Convert the listing below into a numbered list of its lines, skipping any blank lines and leaving out the pictures.

# Data entries:
— Begin —
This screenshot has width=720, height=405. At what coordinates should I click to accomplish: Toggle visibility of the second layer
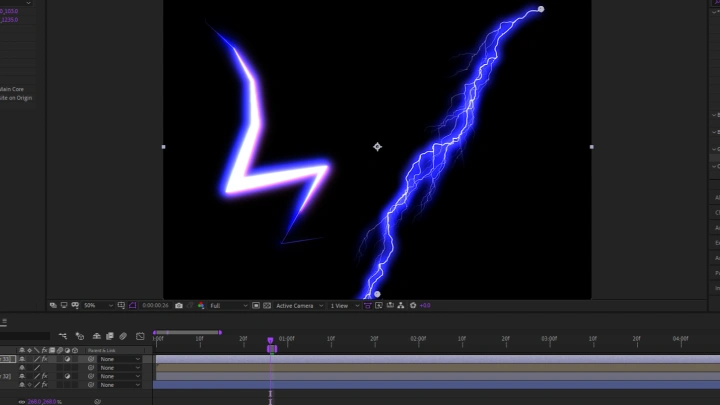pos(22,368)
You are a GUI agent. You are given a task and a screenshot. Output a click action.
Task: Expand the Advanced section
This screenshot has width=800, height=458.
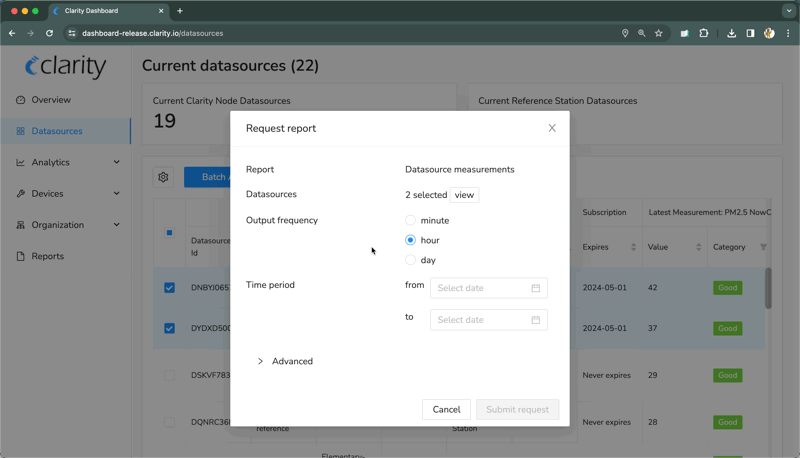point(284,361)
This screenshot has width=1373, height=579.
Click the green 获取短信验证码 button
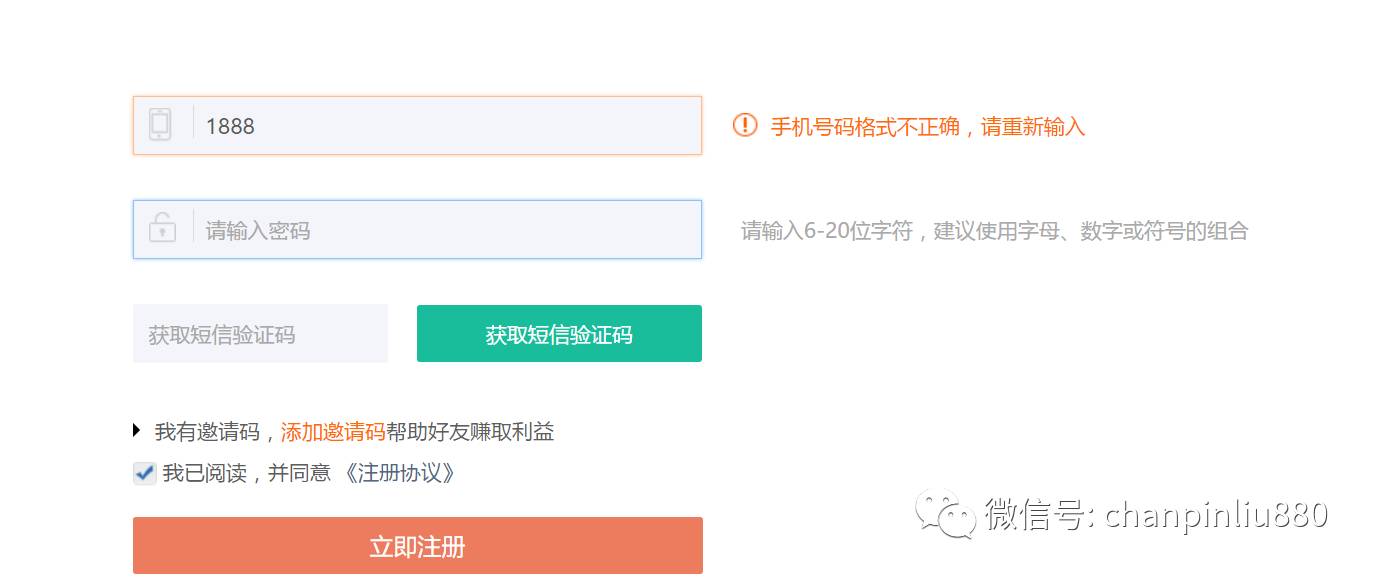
— End —
# Solution below:
1. This screenshot has width=720, height=405. At what coordinates should I click to accomplish: Toggle visibility of the second layer
2. pos(22,368)
3. You are a GUI agent. You are given a task and a screenshot. Output a click action.
4. Task: Expand the Advanced section
5. This screenshot has width=800, height=458.
6. point(284,361)
7. This screenshot has width=1373, height=579.
8. Click the green 获取短信验证码 button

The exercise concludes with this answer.